▶ _Records for the task_:
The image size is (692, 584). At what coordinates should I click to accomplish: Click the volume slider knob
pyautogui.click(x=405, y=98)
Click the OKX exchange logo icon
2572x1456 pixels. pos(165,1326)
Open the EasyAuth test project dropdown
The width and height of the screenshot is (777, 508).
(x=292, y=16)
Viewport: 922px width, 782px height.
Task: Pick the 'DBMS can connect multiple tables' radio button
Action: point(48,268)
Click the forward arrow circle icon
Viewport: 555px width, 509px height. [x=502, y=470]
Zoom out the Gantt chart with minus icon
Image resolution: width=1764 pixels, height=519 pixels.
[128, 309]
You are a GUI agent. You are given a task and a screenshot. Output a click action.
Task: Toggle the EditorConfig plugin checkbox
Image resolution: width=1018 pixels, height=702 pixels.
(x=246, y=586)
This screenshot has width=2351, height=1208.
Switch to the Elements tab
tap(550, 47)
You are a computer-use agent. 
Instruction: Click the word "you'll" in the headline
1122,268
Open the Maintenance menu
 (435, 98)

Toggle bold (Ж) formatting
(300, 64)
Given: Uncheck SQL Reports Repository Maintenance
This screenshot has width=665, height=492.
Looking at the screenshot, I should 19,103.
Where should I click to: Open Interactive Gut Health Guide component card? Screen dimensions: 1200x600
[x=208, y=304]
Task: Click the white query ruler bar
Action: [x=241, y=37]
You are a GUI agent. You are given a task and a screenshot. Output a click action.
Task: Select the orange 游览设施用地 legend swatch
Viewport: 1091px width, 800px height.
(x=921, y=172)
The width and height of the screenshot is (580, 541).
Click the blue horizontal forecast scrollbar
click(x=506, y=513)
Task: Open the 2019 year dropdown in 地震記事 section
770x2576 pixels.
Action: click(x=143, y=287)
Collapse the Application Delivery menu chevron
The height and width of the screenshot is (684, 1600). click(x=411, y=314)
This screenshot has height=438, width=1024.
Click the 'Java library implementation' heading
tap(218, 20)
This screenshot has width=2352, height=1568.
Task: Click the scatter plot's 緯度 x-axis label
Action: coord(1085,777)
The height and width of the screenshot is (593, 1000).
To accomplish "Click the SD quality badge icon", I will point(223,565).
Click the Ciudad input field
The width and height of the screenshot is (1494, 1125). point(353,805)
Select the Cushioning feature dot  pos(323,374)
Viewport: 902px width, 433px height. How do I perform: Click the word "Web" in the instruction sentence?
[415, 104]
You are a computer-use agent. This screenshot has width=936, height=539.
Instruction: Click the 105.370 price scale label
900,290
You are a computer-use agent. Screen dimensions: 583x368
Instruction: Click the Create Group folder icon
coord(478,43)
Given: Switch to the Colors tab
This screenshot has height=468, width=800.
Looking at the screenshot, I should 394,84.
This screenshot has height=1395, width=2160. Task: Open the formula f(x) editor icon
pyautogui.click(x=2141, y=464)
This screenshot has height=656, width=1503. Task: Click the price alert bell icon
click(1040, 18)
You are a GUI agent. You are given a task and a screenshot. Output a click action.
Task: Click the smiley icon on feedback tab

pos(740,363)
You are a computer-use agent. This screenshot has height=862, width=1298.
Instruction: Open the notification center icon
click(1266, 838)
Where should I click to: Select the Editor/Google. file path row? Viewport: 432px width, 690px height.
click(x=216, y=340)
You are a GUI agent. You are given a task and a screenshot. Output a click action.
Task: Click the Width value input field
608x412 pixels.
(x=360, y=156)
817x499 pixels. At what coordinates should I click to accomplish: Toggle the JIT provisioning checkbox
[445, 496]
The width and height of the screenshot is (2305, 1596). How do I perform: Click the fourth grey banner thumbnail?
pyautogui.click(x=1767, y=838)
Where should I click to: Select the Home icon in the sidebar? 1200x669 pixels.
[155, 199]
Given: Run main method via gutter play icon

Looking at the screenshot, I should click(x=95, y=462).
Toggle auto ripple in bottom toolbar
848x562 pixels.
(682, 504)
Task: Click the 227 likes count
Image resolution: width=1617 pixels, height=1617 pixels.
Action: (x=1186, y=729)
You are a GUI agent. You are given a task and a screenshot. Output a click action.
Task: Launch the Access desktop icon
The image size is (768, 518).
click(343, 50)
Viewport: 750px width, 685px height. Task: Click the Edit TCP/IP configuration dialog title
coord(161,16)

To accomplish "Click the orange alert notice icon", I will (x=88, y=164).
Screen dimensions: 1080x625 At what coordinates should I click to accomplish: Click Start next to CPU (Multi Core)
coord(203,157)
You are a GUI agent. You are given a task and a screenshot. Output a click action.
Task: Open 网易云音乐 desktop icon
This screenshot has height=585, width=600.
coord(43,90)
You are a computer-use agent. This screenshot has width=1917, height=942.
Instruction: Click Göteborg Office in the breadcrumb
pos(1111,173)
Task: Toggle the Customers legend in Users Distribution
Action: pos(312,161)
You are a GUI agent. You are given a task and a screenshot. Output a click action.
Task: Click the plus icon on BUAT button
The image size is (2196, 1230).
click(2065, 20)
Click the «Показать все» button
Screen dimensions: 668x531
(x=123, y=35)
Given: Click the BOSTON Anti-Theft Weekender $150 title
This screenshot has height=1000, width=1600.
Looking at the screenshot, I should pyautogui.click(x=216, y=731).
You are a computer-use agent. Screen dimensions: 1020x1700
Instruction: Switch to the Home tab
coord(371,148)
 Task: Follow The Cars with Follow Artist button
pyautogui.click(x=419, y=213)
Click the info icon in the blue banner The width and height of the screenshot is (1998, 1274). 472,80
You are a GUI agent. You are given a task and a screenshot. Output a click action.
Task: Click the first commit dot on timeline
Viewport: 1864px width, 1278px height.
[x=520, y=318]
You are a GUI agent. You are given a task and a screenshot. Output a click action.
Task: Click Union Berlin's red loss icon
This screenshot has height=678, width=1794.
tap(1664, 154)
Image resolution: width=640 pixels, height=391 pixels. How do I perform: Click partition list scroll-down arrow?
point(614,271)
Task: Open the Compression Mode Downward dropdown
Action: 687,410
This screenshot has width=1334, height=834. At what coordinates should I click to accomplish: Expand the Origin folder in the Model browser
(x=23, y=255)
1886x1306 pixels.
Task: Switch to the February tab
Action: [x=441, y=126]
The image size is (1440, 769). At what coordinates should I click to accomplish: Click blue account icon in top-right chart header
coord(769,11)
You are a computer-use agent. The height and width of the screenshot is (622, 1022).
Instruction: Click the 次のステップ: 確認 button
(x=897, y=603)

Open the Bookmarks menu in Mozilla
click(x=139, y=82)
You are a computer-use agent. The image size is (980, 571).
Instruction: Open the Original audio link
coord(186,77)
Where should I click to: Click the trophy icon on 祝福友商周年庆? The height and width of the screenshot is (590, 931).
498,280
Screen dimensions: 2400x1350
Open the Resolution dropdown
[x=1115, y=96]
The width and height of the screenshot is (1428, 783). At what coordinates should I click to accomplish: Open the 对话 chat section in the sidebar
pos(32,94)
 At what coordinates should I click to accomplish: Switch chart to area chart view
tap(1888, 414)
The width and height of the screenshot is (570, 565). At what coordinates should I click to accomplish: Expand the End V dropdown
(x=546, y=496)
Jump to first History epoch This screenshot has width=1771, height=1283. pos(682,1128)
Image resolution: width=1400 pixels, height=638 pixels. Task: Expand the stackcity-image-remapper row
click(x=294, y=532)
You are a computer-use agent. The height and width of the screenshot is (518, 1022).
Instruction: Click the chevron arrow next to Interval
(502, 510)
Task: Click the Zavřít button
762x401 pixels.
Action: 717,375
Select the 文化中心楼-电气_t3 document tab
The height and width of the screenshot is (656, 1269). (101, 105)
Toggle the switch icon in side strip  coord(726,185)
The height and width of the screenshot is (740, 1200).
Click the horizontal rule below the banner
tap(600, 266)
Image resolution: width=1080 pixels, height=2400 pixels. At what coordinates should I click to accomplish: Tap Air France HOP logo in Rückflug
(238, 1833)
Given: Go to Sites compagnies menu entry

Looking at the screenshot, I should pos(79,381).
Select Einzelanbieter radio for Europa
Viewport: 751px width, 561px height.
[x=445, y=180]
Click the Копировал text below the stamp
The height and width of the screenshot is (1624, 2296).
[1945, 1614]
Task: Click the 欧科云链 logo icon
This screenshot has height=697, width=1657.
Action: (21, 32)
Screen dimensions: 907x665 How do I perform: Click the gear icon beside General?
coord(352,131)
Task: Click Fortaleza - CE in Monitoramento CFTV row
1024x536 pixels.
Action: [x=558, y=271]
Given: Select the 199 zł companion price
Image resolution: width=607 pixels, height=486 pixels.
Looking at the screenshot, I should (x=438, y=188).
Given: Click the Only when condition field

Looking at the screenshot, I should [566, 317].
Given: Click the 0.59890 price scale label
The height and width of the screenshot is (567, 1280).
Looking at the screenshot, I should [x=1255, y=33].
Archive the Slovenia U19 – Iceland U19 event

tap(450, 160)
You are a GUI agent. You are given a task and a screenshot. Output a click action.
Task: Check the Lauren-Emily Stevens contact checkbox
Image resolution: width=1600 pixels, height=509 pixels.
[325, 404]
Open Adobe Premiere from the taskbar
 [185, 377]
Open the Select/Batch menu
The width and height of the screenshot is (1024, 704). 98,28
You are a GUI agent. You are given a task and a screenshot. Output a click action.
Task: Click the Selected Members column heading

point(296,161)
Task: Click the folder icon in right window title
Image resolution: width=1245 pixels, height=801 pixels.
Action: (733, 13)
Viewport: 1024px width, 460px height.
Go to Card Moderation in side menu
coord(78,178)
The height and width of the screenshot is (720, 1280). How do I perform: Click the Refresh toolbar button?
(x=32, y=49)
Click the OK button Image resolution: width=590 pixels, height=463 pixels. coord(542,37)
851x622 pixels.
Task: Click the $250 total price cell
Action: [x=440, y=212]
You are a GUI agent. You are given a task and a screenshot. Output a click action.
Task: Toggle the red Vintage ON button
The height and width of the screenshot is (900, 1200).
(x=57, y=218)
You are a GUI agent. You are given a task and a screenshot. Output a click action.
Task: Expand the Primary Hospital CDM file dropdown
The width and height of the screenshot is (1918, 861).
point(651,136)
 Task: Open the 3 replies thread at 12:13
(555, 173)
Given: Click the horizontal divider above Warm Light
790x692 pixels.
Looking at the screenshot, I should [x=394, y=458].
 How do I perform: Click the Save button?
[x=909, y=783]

▶ _Exercise goal_:
List the material from the line with "has height=862, width=1298." to the line with "Looking at the screenshot, I should click(x=95, y=462).", both included, as a numbered list that leaves out blank lines.

▶ _Exercise output_:
1. You are a computer-use agent. This screenshot has height=862, width=1298.
2. Instruction: Open the notification center icon
3. click(1266, 838)
4. Where should I click to: Select the Editor/Google. file path row? Viewport: 432px width, 690px height.
5. click(x=216, y=340)
6. You are a GUI agent. You are given a task and a screenshot. Output a click action.
7. Task: Click the Width value input field
8. 608x412 pixels.
9. (x=360, y=156)
10. 817x499 pixels. At what coordinates should I click to accomplish: Toggle the JIT provisioning checkbox
11. [445, 496]
12. The width and height of the screenshot is (2305, 1596). How do I perform: Click the fourth grey banner thumbnail?
13. pyautogui.click(x=1767, y=838)
14. Where should I click to: Select the Home icon in the sidebar? 1200x669 pixels.
15. [155, 199]
16. Given: Run main method via gutter play icon
17. Looking at the screenshot, I should click(x=95, y=462).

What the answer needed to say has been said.